> [LISTE DES TÂCHES]
a. D'après l'extrait sur la naissance de l'Islande, quelle ancienne ennemie la richesse de l'île attise-t-elle désormais ?
b. Réécrivez le passage de l'extrait sur la naissance de l'Islande qui commence par les mots contenant « La Naissance de l’Islande, Partie 2 : La » et se termine par « sur cette page. », en remplaçant « le rédacteur » par « l'auteur ».

> [EXTRAIT DU DOCUMENT]
┌────────

La Naissance de l’Islande, Partie 2 : La mort de la république

Cet article est le dernier d’une série de deux articles sur la naissance de l’Islande. Pour une lecture plus agréable, le rédacteur vous recommande vivement de lire préalablement le premier volet disponible sur cette page.

Dépérit le jeune pin

Qui se dresse en lieu sans abri :

Ne l’abritent écorne ni aiguille ;

Ainsi que l’homme

Que n’aime personne :

Pourquoi vivrait-il si longtemps ?

Extrait de l’Hávamál, poème Norrois

L’ère de paix

Au début du 10e siècle, l’Islande n’est plus une colonie d’exilés, c’est désormais un État indépendant et organisé. En plus d’un gouvernement fonctionnel, elle possède aussi une économie florissante basée sur le commerce ainsi qu’un grand développement culturel. Paradoxalement, c’est cette prospérité qui fait peser sur Islande un grand danger d’existence. Car la richesse de l’ile attise désormais les velléités d’une ancienne ennemie, la couronne norvégienne.

└────────

> [MATÉRIEL FOURNI]
┌────────

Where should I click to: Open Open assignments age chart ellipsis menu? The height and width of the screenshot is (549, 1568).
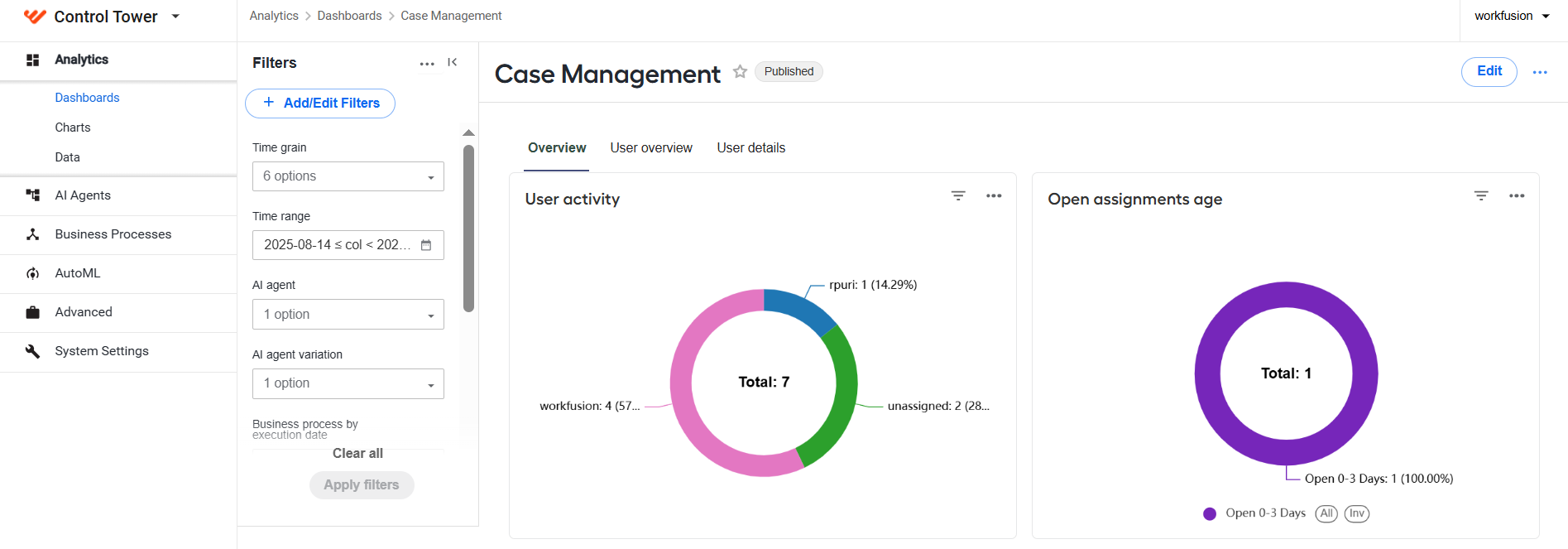pos(1517,196)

└────────

> [RÉSULTATS PAR TÂCHE]
a. La couronne norvégienne.

b.
La Naissance de l’Islande, Partie 2 : La mort de la république

Cet article est le dernier d’une série de deux articles sur la naissance de l’Islande. Pour une lecture plus agréable, l'auteur vous recommande vivement de lire préalablement le premier volet disponible sur cette page.